郑士承处理完生意上的事从书房里走出来,一眼便看见她,于是他转身回屋子里拿了件披风。
“夜深了,外面冷。”他把披风披在贞娘身上,温声提醒。
贞娘轻轻抓住他的手,留恋不舍。
“夫君。”她语调缱绻,似有千言万语,却缄默不言。
郑士承并不多问她,只是道,“我在呢。”
贞娘不知自己是怎么了,明明一开始就想的很好,现在却想哭。
她发现自己没有想象中豁达,也没有预料中坚强。
“我就是想叫一叫你,想一直这么叫下去。”
郑士承只以为她是多愁善感了,笑着劝慰,“好,不管你什么时候叫我,我都会在你身边的。”
那一夜的血色再次蒙上眼,贞娘一时甚至有些分不清幻境和现实。
她正抓住的这个人是这么真实,为什么会不存在了呢。
“夫君,如果...”她一开口,竟发现自己语意哽咽,不能自已。
“怎么了?”郑士承帮她擦去滑落眼眶的泪珠。
“如果有一天我们,分开了...”
“那一定是生死之别。”郑士承的声调很轻,却很笃定。
他反握住贞娘发凉的手,“我一定不会放开你的,除非哪天你厌倦我了,自己从我身边逃开,否则我不会和你分开的。”
“夫君。”贞娘泣不成声。
她多么希望自己能早点听到这些话,多希望现在所经历的一切才是真实,记忆中的血色只是一个噩梦。
可惜,一切都不能如愿。
郑士承将她拥入怀中,轻轻拍着她的背安慰。
“好好的怎么突然说这些,咱们的日子好着呢。”
他越是这么说,贞娘越是止不住的难过。
郑士承以为是真实的东西,她却清楚的明白那是假的,他们的婚礼是假的,他们的幸福是假的,这整个湖城都是假的。
而她沉溺在这份虚假里,企图当它是真实。
“我只是想,人生短暂,我们早晚会分别。”她顿了顿,“我只是一想到这件事,就会觉得难过。”

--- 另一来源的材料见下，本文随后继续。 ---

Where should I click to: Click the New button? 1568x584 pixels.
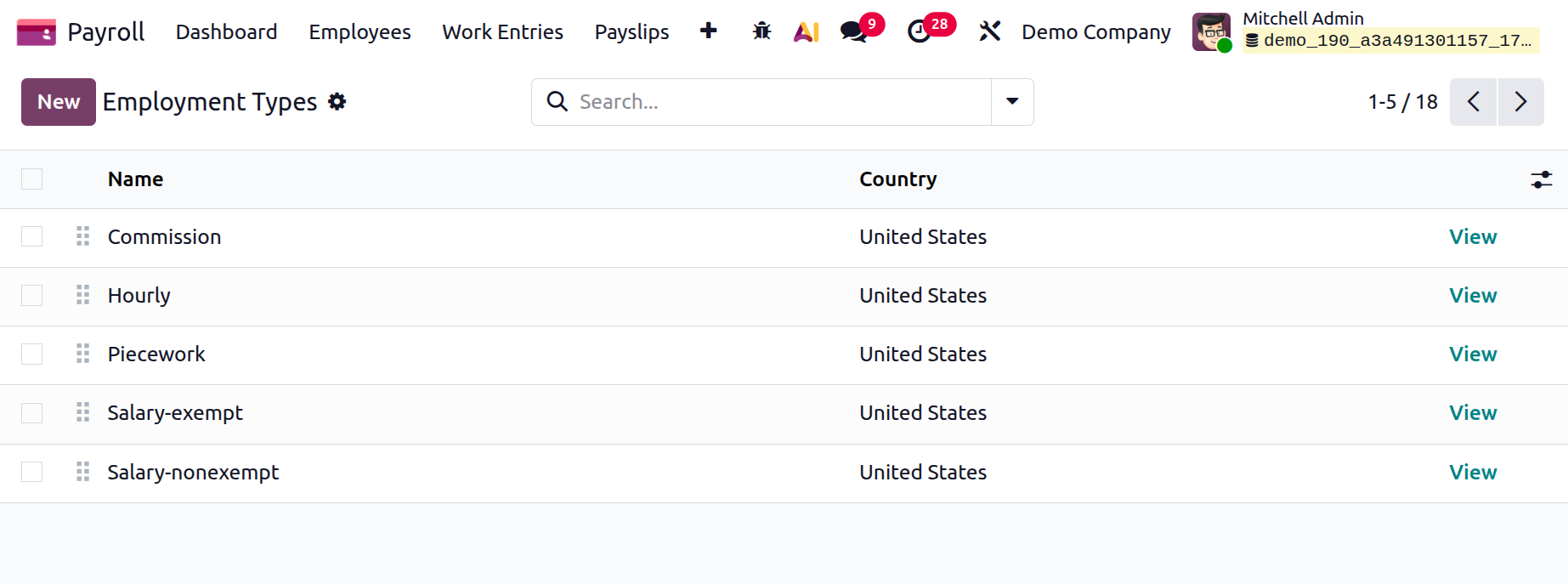pyautogui.click(x=59, y=102)
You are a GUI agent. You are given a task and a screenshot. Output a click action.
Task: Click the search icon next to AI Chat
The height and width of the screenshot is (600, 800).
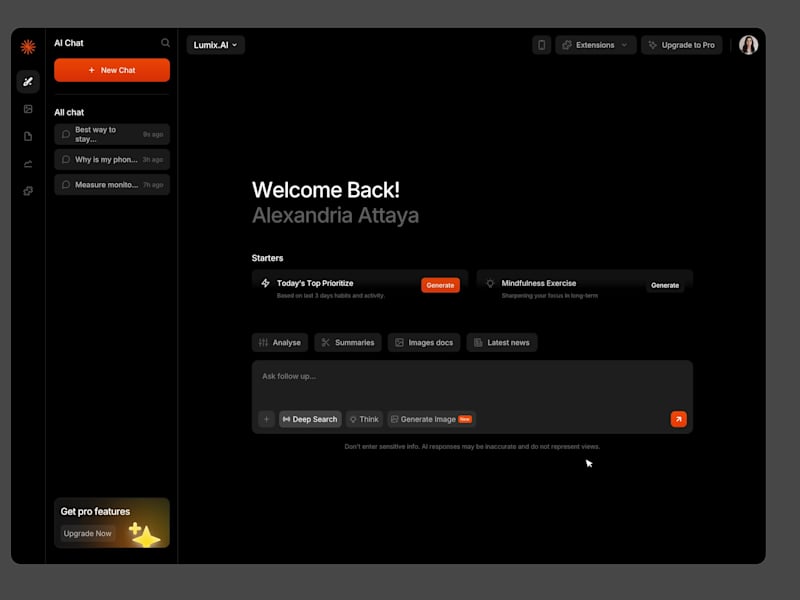[165, 43]
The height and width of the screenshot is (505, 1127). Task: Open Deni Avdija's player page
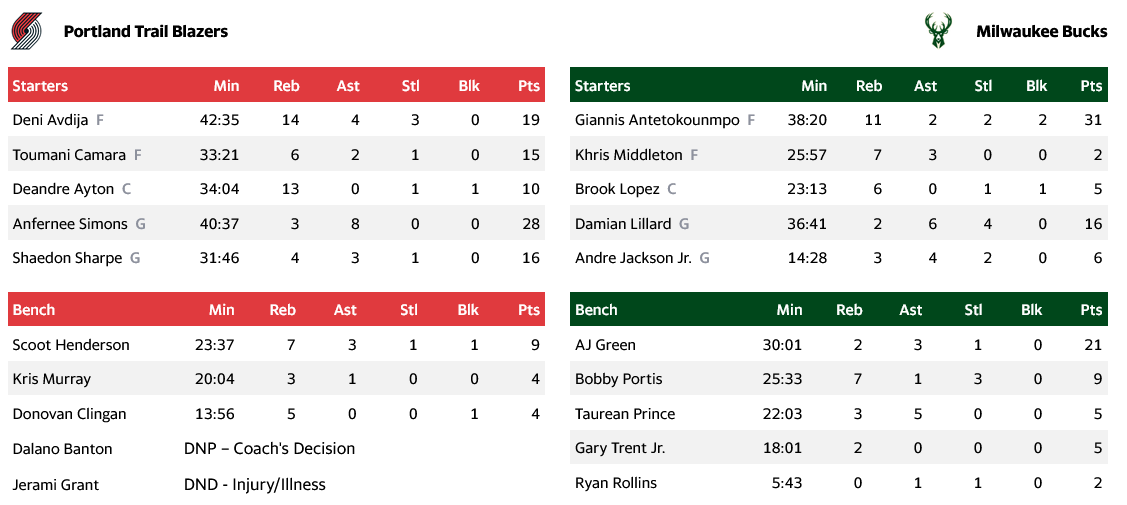(51, 120)
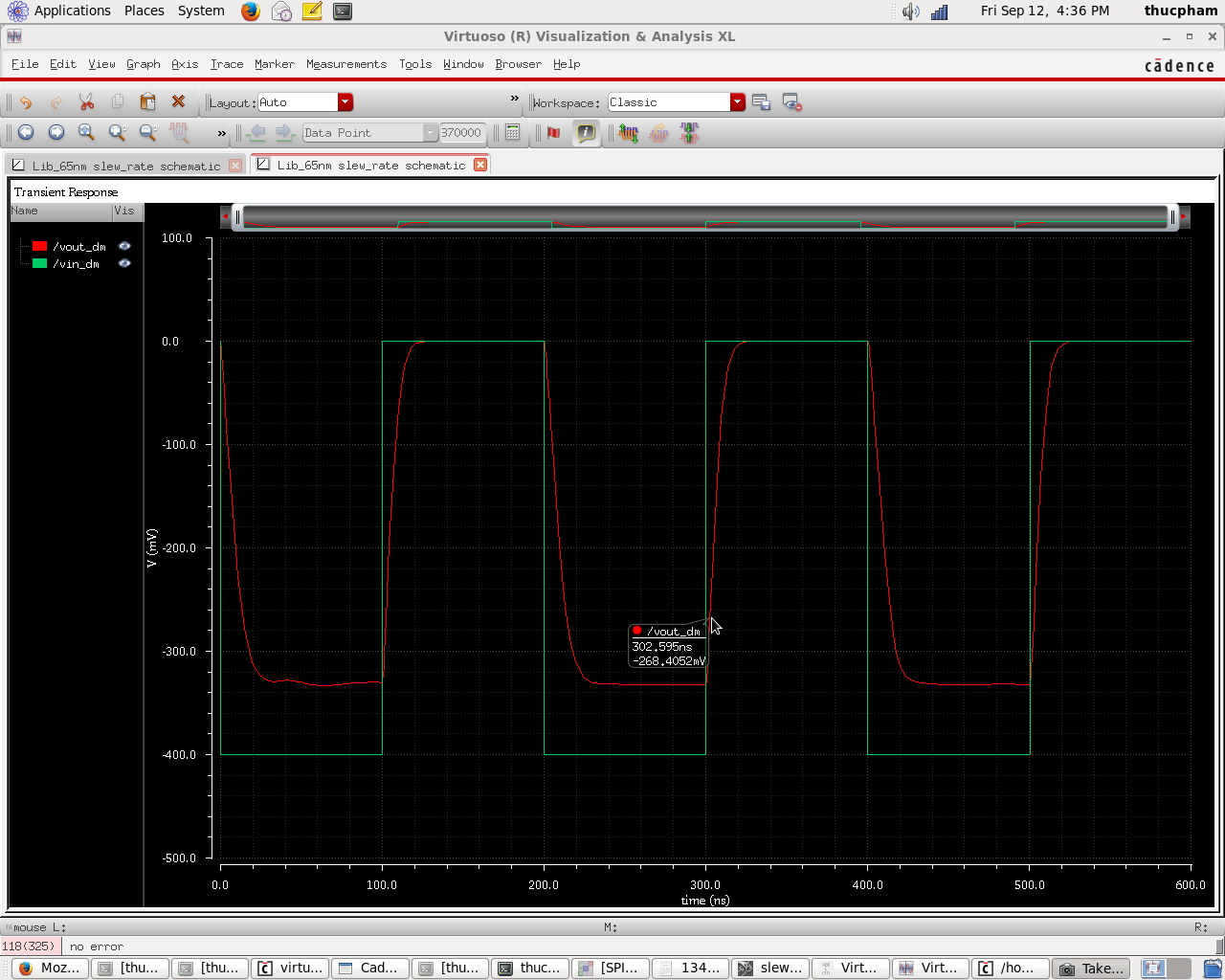Click the zoom in magnifier icon
This screenshot has height=980, width=1225.
[x=117, y=133]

“你啊,明明从前那么洒脱的一个人,现在却总爱多愁善感,是我的错吗?把你拉入这尘世里了。”
贞娘把脸埋在他怀里,声音发闷。
“若真要论的话,是这尘世的错吧。”
“你今日说话很奇怪,总让我觉得自己做错了什么,心里惴惴不安。”
“没有,你没错,是我多想了。”
贞娘从他怀中出来,拉了拉身后的披风。
“夜深了,我们回屋吧。”
“好。”
两人一前一后往卧房走,贞娘三步一回头。
天幕上的弦月仿佛被什么东西填满,已成半月,而那半月像被人掰成两半的盘子,已有裂痕在其中蜿蜒生长。
这平静的幻境维持不了多久了。
她的美梦就要碎了。
“夫君。”她的心沉如一潭死水,轻轻地又唤了一声。
“嗯?”
“若有一日你厌倦我了,想要离开我了,我也不会放手的。”
她将他的话还回去,同样的坚定。
郑士承怔了怔,而后笑道,“不会有那一日的。”
贞娘抬手,食指轻轻压在他的唇上。
“我只是希望你知道。”
希望你知道,没有什么能将我们分隔,哪怕生死也再不能。
赤曦按时犯困,按时入睡,规律得不正常。
陆尘心把她安顿在铺好的厚厚的茅草堆上,又脱下自己的外衫给她做被子。
一入夜,整个虚假的湖城便分外安静,针落可闻。
或许贞娘记忆中的湖城便是如此,陆尘心想。
他拾起一把被丢在角落的散架了的凳子,简单拼回去之后,又用了一点小法术固定,然后放在窗前。
他在窗前坐下,被月光笼罩着,这份安静使他想起从前在山中隐居的日子。
深夜最适合胡思乱想,他望着窗外寂静的街景,微微出神。
为什么他和赤曦会阴差阳错分开这么久呢?真的完全是因为梵蓁的阴谋吗?或是他们从未彼此坦诚,从未真正信任过对方呢?
今日赤曦提起他们初见时。
洪荒的气候很糟糕,尘土漫天,火雨忽然就会落下,他们总在逃亡。
那时候的赤曦就像个懵懂的孩子,他说什么她都相信,如果他走得稍远一点,她就会担心自己是被抛下了,小心翼翼地跟上。
她把自己的所有都交到他手上,他也从来不担心来自身后的危险。
那时候他们明明相识未久,还陌生着,可也只有那个时候,他们只属于彼此,无论身心。
因此尽管洪荒中遍布危险,但他偶尔还是会怀念,这大概便是他生而为人的劣性吧。
离开洪荒之后,赤曦回忆起所有,她匆匆拔下一片焰羽便离开,而他手捧着人人所求的珍宝,目光却只追着女子离开的背影。
如果再有一次机会的话,他一定会在那一刻就叫住她,陆尘心这么想着。
可惜这样的机会并不存在,错过了就是错过了。
赤曦注定会为了幽而奔波,而他注定了凝视她的背影。
谁说他们没被命运操控呢?
陆尘心轻轻叹了一口气,他抬头,无意间瞥见蒙着面纱的月亮。
月盘之上,竟然出现了红色裂痕。
他猛地站起来,身下的凳子因为他一瞬的失控轰隆裂开,他下意识回头看向赤曦,好在没吵到她的美梦。
四周的静谧突然显得诡异起来。
陆尘心继续观察月亮,他发现月亮正由弦月变成满月,裂痕散发出来的红色光芒也越来越明显。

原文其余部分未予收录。